The night before the hunt, I told Cameron, “Okay, you know we’re going deer hunting in the morning.” Cameron looked at me and said, “Dad, Mason’s coming over to our house for a sleepover tonight.” I answered, “That’s okay. By the time we get back from the deer hunt, Mason won’t be waking up yet.” So, I got Cameron some fluorescent orange flags and everything he needed to hunt the next morning. I got a call that night from friend of mine who asked, “Would you mind if my son and I came along with you and Cameron on the deer hunt?” I answered, “No that will be great. Be at my house at 5:30 am in the morning.”
Once we arrived at the place I’d picked, we sat down and waited for the daylight. We could see several different deer, and I spotted a really-nice buck that would score about 195. For the next 20 minutes, I tried to tell my son and my friend and his son, where to look, so they could spot the big buck. But none of the others with me could see it. Finally, Cameron leaned over and whispered, “Dad, I can see him.” I was sitting in front of Cameron, and there wasn’t anywhere for him to prop his rifle. I told Cameron, “Put the forearm of your rifle on my shoulder, and my shoulder will be your shooting rest. When you see the deer in your scope, place the crosshairs right on the buck’s shoulder. Tell me when you’re ready to shoot, so I can put my fingers in my ears.” Cameron was shooting a Browning X-bolt .225-06. I had spent time sighting the rifle in, and I knew that at 300 yards the crosshairs were dead on.

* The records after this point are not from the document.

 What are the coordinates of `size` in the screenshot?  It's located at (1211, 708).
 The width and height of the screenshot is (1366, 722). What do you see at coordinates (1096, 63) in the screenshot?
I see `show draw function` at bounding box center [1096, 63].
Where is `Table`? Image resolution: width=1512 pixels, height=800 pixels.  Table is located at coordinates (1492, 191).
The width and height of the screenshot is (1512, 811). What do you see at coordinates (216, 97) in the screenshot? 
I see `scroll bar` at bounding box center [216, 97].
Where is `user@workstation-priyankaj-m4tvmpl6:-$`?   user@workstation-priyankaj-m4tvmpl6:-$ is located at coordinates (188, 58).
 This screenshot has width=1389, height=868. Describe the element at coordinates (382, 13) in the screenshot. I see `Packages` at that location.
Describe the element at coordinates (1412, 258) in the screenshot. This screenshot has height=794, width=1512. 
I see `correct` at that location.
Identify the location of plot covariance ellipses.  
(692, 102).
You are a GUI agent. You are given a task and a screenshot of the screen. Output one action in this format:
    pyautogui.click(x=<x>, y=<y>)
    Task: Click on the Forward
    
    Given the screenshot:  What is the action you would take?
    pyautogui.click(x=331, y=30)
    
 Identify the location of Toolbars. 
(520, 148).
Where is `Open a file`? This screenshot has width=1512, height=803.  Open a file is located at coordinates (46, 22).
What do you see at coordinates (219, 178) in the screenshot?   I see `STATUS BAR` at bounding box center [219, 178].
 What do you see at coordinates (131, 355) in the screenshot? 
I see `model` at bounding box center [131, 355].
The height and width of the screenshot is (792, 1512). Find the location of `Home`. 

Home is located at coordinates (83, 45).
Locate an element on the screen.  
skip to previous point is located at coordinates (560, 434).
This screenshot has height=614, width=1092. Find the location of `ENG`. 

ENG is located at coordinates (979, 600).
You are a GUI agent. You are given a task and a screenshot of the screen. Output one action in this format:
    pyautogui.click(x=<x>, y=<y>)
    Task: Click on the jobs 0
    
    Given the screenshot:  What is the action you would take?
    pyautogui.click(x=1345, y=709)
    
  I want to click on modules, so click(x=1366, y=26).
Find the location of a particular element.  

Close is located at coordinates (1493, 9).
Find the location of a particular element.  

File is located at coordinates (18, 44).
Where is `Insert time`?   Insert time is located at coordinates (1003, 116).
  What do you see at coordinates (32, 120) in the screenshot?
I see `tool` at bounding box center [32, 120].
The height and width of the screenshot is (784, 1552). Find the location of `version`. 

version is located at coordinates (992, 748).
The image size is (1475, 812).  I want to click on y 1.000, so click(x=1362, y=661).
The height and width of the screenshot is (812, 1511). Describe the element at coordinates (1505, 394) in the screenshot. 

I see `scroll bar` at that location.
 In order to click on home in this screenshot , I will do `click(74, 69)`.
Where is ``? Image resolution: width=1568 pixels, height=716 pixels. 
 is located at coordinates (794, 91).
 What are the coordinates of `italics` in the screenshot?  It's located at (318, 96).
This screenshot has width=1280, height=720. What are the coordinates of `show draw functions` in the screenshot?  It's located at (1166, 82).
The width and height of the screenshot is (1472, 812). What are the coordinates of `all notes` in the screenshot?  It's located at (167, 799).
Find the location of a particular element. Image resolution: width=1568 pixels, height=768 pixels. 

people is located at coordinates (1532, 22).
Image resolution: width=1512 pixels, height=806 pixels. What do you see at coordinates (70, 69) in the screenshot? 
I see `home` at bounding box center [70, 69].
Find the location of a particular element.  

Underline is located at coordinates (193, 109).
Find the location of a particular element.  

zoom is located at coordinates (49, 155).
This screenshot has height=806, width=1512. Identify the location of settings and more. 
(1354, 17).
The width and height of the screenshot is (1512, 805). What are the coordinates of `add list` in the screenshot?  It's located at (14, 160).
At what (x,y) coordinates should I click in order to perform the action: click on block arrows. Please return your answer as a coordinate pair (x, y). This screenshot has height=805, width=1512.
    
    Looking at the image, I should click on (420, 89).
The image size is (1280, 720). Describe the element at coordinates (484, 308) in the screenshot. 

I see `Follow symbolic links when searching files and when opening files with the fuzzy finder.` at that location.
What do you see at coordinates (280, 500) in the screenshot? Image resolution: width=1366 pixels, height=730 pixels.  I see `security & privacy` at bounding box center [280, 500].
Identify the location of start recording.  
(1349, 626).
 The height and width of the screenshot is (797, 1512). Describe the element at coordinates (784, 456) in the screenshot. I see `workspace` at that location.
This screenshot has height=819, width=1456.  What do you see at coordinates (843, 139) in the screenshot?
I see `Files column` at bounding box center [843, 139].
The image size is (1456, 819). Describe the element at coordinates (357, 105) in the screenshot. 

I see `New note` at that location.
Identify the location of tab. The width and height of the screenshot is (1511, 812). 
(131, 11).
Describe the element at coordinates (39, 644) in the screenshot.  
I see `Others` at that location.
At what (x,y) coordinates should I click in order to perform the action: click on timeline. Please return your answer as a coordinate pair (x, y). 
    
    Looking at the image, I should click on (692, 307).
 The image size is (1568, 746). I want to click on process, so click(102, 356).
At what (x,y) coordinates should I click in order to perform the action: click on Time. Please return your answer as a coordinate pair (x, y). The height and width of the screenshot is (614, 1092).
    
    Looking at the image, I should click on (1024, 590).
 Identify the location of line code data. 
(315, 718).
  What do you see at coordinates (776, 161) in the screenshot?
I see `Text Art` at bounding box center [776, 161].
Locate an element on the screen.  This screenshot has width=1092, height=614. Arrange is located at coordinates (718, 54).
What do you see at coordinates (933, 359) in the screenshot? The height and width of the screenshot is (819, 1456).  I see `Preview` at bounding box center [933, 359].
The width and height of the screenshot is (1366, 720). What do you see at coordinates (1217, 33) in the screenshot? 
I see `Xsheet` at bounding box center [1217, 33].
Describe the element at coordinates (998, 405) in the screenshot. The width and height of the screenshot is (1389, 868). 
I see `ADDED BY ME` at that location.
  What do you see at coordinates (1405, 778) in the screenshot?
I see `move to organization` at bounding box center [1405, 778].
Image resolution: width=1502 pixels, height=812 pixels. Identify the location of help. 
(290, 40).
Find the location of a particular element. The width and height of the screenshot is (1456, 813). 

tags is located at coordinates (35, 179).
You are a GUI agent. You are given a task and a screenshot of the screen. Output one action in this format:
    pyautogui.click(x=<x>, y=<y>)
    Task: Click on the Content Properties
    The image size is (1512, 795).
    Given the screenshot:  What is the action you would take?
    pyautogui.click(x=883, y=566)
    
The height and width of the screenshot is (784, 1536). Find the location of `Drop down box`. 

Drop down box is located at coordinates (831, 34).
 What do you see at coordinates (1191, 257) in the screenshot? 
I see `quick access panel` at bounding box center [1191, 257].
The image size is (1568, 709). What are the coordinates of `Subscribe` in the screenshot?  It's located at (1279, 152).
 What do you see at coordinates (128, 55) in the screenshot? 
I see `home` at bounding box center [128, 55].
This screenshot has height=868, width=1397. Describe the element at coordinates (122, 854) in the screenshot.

“Okay, Dad, I’ve finally got the crosshairs steady and am getting ready to shoot,” Cameron said. “Wait just a minute, Cameron,” I told him. “Let me look one more time, and make sure that you’re seeing the deer I’m seeing.” At that moment, a second buck stood up in front of the first buck. I said, “Don’t shoot the buck you’re aiming at, because there is a bigger buck right behind him. Shoot the bigger buck.” I knew that the second buck was a buck of lifetime. “I’m ready to shoot now,” Cameron whispered. I put my fingers in my ears, Cameron fired, I heard that solid thunk, the buck hunched-up and started backing up, and then he fell over. I told Cameron, “You’ve just taken the biggest buck you’ll ever probably take.”
The second deer didn’t budge at the report of the rifle. My friend and his son saw the second buck, and his son shot all the bullets out of the rifle. But the deer kept standing there, so the Dad took the rifle, reloaded and missed the buck twice more before the buck ran off. After the shooting was over, I asked my friend and his son to stay at the place where we were shooting, Cameron and I went to find and retrieve his buck. Once I saw the buck, I told Cameron, “Son, you don’t know what you’ve just done. This is the biggest buck I’ve ever seen and a bigger buck than any others I’ve ever taken.” The buck had 30 inches between his two main beams and scored 197 Boone and Crockett points.